Another important question to be resolved is whether antidepressants should be used (or precluded) in the acute or chronic stage of schizophrenia. All the studies reviewed in this section involved populations with duration of illness exceeding 10 years, meaning that in chronic schizophrenia there is no reason to avoid adjunctive antidepressants.
The role of antidepressants in the acute phase of disease is less clear. An early precaution of antidepressants’ ability to trigger psychotic exacerbation [77] was not based on evidence, nor has such evidence emerged later on. In the abovementioned trial by Poyurovsky and co-authors [45] fluoxetine added to olanzapine did not prevent, though it delayed improvement of psychotic symptoms. Mirtazapine seems to improve psychotic symptoms when added to FGAs [53, 61]. To summarize, though the evidence is too sparse to be convincing, adjunctive antidepressants may be safer in the acute phase of schizophrenia than previously proposed. Nevertheless, not enough data exist on their benefits either, making a conservative attitude toward such co-administration still valid.
2.4 Efficacy of Antidepressants in Treatment of EPS
The theoretical assumption that add-on antidepressants may be effective against antipsychotic-induced EPS relies on the theory of dopamine deficiency in the basal ganglia. This theory states that pharmacological agents increasing available dopamine in this area may alleviate EPS symptoms. One possible mechanism may be their 5HT2 receptor antagonism—a property shared by SGAs and several receptor-blocking antidepressants.
Several studies tested this theory in the late 1990s and 2000s. Hayashi et al. [58] revealed a positive effect of trazodone on FGA-induced tardive dyskinesia. In contrast, both mianserin studies [58, 60] failed to demonstrate its superiority over placebo in treatment of EPS. Wynchank and Berk [78] found nefazodone to improve haloperidol-induced EPS measured by the SAS, but not to affect symptoms of akatisia or tardive dyskinesia. Results of several trials with mirtazapine were conflicting. Two studies found no improvement in haloperidol-induced [16] or risperidone-induced [54] EPS, while in another study [53], SAS-measured EPS improved in the mirtazapine-, but not in the placebo group (the difference in between-group comparisons was, however, not statistically significant).
There exists no theoretical basis for the possible efficacy of the transporter inhibitors in treatment of antipsychotic-induced EPS. Moreover, SSRIs may even cause EPS in patients with Major Depressive Disorder (MDD). Nevertheless, the influence of SSRIs and SNRIs on EPS was a secondary variable in a number of studies (see 2.1, 2.2 and 2.3.).
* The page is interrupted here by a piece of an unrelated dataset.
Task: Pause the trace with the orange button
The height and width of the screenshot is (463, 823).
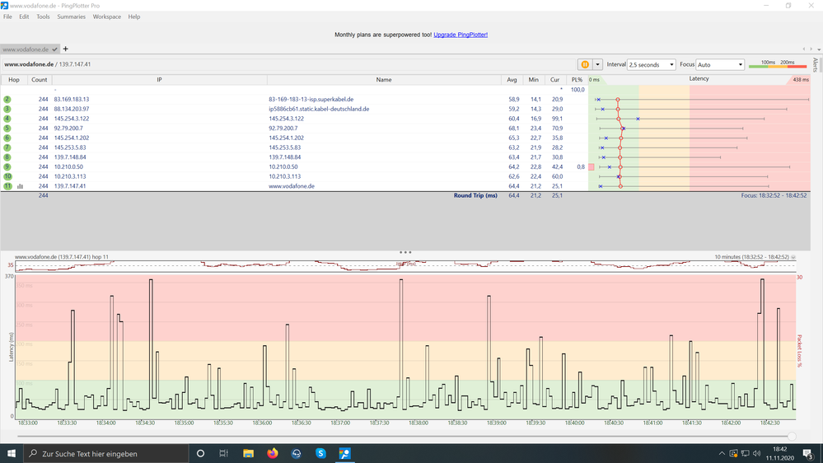Action: coord(585,64)
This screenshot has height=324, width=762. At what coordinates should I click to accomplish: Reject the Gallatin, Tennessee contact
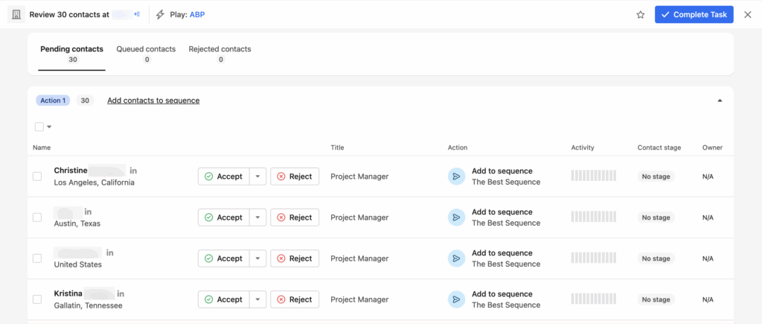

Perhaps not surprisingly, all these studies yielded negative results.
Thus, some evidence suggests the plausible efficacy of the receptor-blocking antidepressants (except mianserin) in treatment of antipsychotic-induced EPS, but this evidence is rather limited and applies only to FGA-induced EPS.
2.5 Efficacy of Antidepressants in Treatment of Cognitive Symptoms of Schizophrenia
Cognitive impairment is one of the core components of schizophrenia [79]. Continuously growing evidence indicates that cognitive dysfunction is an even more important determinant of outcome in schizophrenia than are positive or negative symptoms [80]. What still remains unclear is whether remediation of cognitive deficits in patients with schizophrenia may be achievable, and whether interventions targeting specifically cognitive symptoms may be beneficial [81]; if these are true, this would make the search for new, efficacious cognitive enhancement strategies meaningful. These strategies may include both psychosocial and pharmacological interventions [82]. The several groups of compounds identified to have a plausible cognitive-enhancing effect include alpha-7 nicotinic receptor agonists, M1-muscarinic receptor agonists, dopaminergic agents, sympatomimetics, acetylcholinesterase inhibitors, glutamatergic agents, 5HT1A receptor agonists, 5HT2A receptor antagonists, and α2 adrenergic receptor antagonists [83].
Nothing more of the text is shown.